Начальник лагеря явно нервничал. Он многозначительно взглядывал на трубу
— Будьте благоразумны!
Полное молчание. Восемьсот узников хорошо понимали, что сейчас решается вопрос их жизни и смерти. И все же выбор был сделан: никаких компромиссов с ненавистным фашизмом!
Прошел час, второй, третий… Площадь молчала.
— Предупреждаю в последний раз! — взвизгнул Кампе.
Площадь не откликнулась.
Кампе, за ним комендант, потом офицеры-эсэсовцы круто повернулись и, сопровождаемые писарями, быстро зашагали к воротам. Но еще трудно было судить, что это означает: полное поражение Кампе или только тактическое отступление?

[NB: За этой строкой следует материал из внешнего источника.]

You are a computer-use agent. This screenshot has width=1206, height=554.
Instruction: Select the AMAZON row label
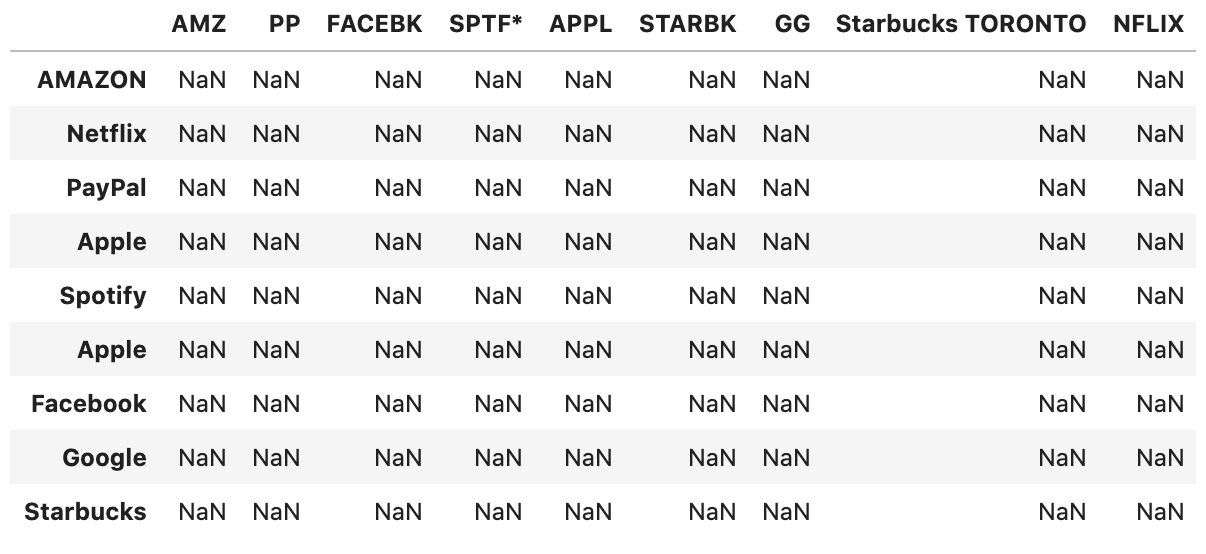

…А в лазарете в это время умирал верный связной Симагина — Гриша Ефимов. Как ни истязали гестаповцы Ефимова и Славина, ничего не добились. Обоих вернули в лагерь. Но в каком состоянии! Тимофей мог еще выжить. Положение Ефимова было безнадежным.
Николай Симагин сидел у его изголовья, держал холодеющую руку друга и соратника. Григорий дышал трудно и прерывисто; почерневшие губы были полуоткрыты, глаза сомкнуты.
— Николай Семенович… Коля… прости… Прощай… Скажи товарищам… жене… детям…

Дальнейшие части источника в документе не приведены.